[JAKARTA, MASJIDUNA] — Sepekan lalu, publik dikejutkan dengan kabar tak sedap. Sebuah Masjid bernama Riyadhul Jannah di bilangan Sukoharjo, Jawa Tengah dikabarkan dirudung masalah sebagaimana diberitakan media. Diduga, keberadaan itu masjid terancam disita Bank BPR Central Internasional. Ironisnya, sertifikat tanah masjid dijadikan jaminan peminjam berhutang.
Terhadap semua masjid di nusantara, Badan Wakaf Indonesia mengimbau masyarakat dan nazhir agar mengurus sertifikat tanah wakaf masjid sesegera mungkin, setelah ikrar wakaf. Demikian disampaikan anggota Badan Wakaf Indonesia, Atabik Luthfi sebagaimana dikutip MASJIDUNA dari laman Badan Wakaf Indonesia.
“Agar kejadian tanah masjid diagunkan tidak terjadi sehingga tidak akan ada lagi cerita masjid hendak disita bank,” sarannya.
Atabik mewanti-wanti agar para wakif dapat segera mengikrarkan wakaf tanah di hadapan Kantor Urusan Agama (KUA) selaku pejabat akta ikrar wakaf (PPAIW). Menurutnya, Kepala KUA bakal meminta sertifikat tanah dari wakif dan menerbitkan akta ikrar wakaf (AIW).
Menurutnya sertifikat tanah dan AIW menjadi dokumen utama dalam mengurus perubahan sertifikat tanah dari sertifikat hak milik (SHM) menjadi sertifikat wakaf di Badan Pertanahan Nasional (BPN). Nah dengan adanya dokumen sertipikat wakaf, kata Atabik, tanah tidak akan bisa diagunkan, serta dipastikan bank bakal menolak.

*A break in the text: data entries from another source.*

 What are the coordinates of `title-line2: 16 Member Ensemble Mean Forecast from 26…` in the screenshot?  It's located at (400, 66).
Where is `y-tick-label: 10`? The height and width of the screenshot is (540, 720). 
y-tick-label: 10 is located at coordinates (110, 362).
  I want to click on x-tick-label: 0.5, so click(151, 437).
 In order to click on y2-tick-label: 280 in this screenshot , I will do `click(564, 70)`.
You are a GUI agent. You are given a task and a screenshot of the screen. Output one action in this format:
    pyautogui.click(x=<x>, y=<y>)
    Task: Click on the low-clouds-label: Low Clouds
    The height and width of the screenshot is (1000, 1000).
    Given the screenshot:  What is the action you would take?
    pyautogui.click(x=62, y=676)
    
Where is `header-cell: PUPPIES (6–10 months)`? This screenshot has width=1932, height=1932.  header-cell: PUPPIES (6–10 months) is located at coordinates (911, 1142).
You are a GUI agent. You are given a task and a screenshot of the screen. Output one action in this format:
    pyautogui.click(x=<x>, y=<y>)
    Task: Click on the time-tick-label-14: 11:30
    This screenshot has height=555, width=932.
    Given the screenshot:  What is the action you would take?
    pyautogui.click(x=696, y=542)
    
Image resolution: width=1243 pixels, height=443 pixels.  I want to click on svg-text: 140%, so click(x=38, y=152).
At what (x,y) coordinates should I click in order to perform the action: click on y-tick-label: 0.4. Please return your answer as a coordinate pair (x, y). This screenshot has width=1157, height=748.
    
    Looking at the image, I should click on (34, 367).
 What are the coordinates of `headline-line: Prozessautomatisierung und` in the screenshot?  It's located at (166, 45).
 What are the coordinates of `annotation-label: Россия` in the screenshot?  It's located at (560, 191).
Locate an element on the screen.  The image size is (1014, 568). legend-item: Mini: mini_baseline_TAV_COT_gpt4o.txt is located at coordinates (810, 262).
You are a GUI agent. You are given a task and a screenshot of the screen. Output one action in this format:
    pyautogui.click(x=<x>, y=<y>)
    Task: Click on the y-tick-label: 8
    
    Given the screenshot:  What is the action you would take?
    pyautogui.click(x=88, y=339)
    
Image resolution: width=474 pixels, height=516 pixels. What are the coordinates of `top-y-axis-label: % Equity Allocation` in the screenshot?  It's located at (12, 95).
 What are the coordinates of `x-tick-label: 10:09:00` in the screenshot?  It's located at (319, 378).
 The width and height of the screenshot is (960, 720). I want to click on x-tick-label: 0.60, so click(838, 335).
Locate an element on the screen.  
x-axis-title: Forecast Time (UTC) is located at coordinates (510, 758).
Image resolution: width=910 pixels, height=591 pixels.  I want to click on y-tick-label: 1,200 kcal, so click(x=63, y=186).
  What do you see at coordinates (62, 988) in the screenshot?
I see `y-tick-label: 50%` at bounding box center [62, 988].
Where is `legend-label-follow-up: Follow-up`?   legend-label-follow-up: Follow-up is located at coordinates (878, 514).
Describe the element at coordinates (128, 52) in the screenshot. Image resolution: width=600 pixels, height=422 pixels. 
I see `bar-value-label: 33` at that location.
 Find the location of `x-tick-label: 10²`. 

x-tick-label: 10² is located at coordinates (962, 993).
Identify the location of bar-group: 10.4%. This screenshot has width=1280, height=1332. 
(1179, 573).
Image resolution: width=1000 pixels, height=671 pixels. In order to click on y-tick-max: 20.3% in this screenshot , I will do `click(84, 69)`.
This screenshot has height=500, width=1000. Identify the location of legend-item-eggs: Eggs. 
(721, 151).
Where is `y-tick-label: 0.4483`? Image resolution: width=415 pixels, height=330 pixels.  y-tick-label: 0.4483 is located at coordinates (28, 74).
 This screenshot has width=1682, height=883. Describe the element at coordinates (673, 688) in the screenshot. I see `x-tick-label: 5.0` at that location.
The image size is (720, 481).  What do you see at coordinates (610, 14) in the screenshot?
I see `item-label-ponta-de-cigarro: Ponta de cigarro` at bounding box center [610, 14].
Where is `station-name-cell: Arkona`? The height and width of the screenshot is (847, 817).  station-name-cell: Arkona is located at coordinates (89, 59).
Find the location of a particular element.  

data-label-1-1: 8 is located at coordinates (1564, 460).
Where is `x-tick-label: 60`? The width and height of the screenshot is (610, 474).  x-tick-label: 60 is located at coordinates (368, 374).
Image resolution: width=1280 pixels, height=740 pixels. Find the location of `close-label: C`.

“Dengan demikian, tertutuplah kemungkinan tanah masjid disita bank,” pungkasnya.
Perlu diketahui, mengagunkan tanah wakaf merupakan salah satu larangan yang diatur dalam Pasal 40 Undang-undang Nomor 41 Tahun 2004 Tentang Wakaf. Pasal 40 menyebutkan, “harta benda wakaf yang sudah diwakafkan dilarang dijadikan jaminan, disita, dihibahkan, dijual, diwariskan, ditukar atau dialihkan dalam bentuk hak lainnya”.
Sedangkan ancaman mengintai bagi para pelanggarnya. Hal itu diatur dalam Pasal 67 ayat (1) UU 41/2004 yang menyebutkan, “Setiap orang yang dengan sengaja menjaminkan, menghibahkan, menjual, mewariskan, mengalihkan dalam bentuk pengalihan hak lainnya harta benda wakaf yang telah diwakafkan sebagaimana dimaksud dalam Pasal 40 atau tanpa izin menukar harta benda wakaf yang telah diwakafkan sebagaimana dimaksud dalam Pasal 41, dipidana dengan pidana penjara paling lama 5 (lima) tahun dan/atau pidana denda paling banyak Rp 500.000.000,00 (lima ratus juta rupiah)”.